- What to work on
From the material below, please set down exactly the lines starting with the one with "This screenshot has height=601, width=800." and going on through the one with "This screenshot has width=806, height=681.", without a single picture.

Supplied records: Begin

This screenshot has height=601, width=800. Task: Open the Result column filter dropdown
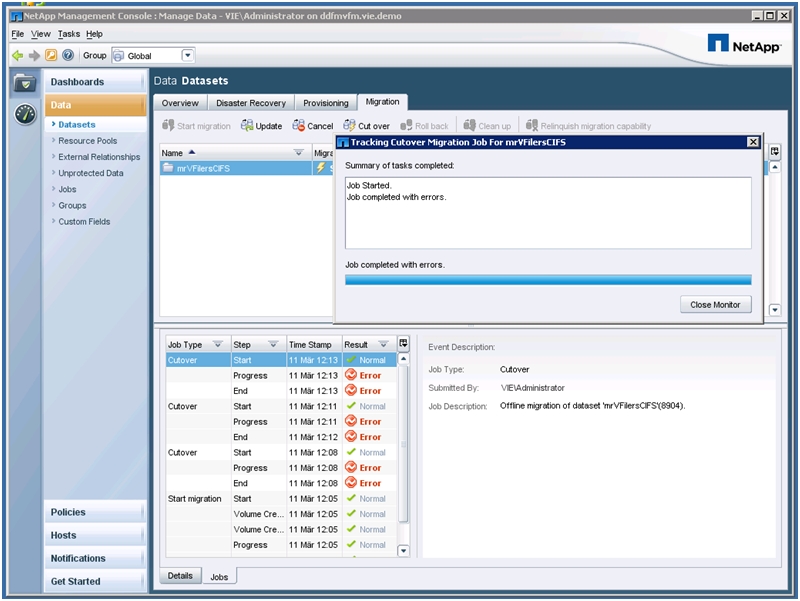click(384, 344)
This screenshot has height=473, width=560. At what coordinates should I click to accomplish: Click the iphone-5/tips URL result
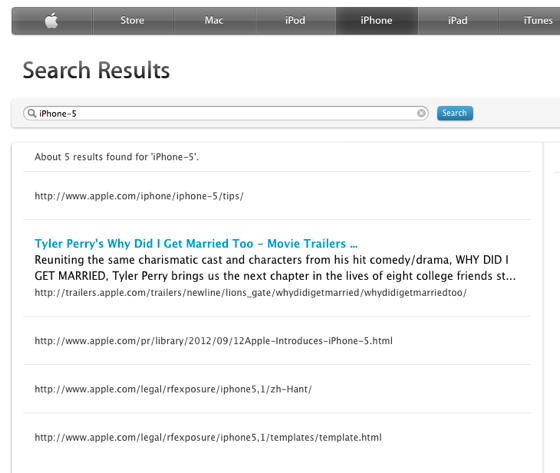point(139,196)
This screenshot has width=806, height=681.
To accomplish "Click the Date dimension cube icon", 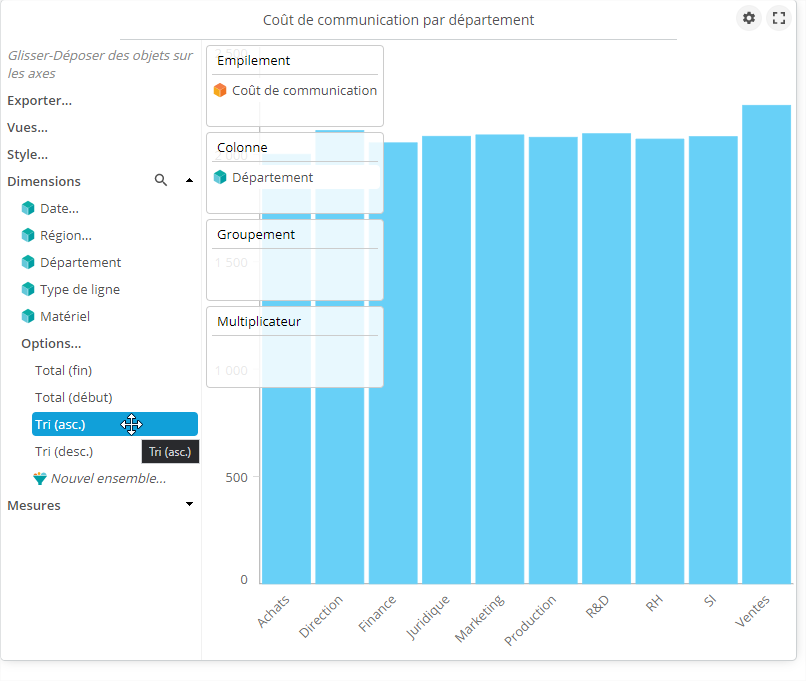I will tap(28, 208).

Supplied records: End
Supplied records: Begin

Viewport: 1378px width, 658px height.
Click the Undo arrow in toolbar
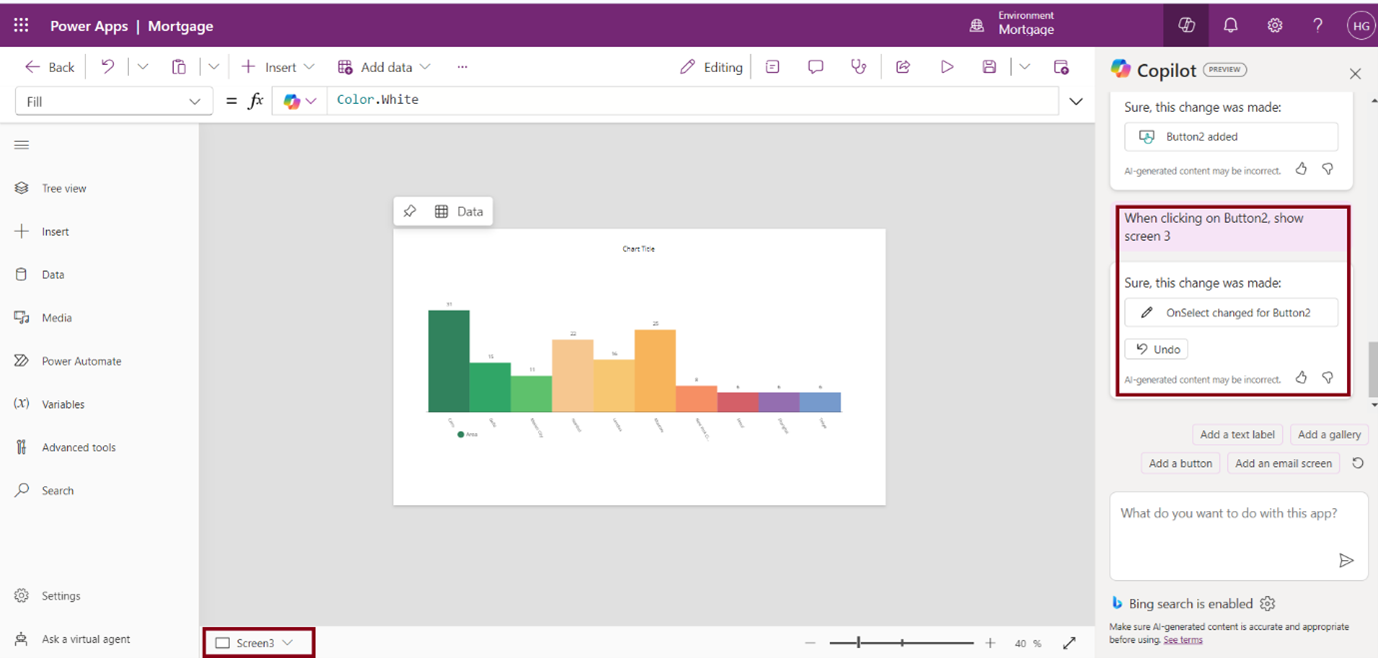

Supplied records: End

- Output for this exercise
This screenshot has height=601, width=800. Task: Open the Result column filter dropdown
click(384, 344)
This screenshot has height=473, width=560. At what coordinates should I click to accomplish: Click the iphone-5/tips URL result
point(139,196)
This screenshot has width=806, height=681.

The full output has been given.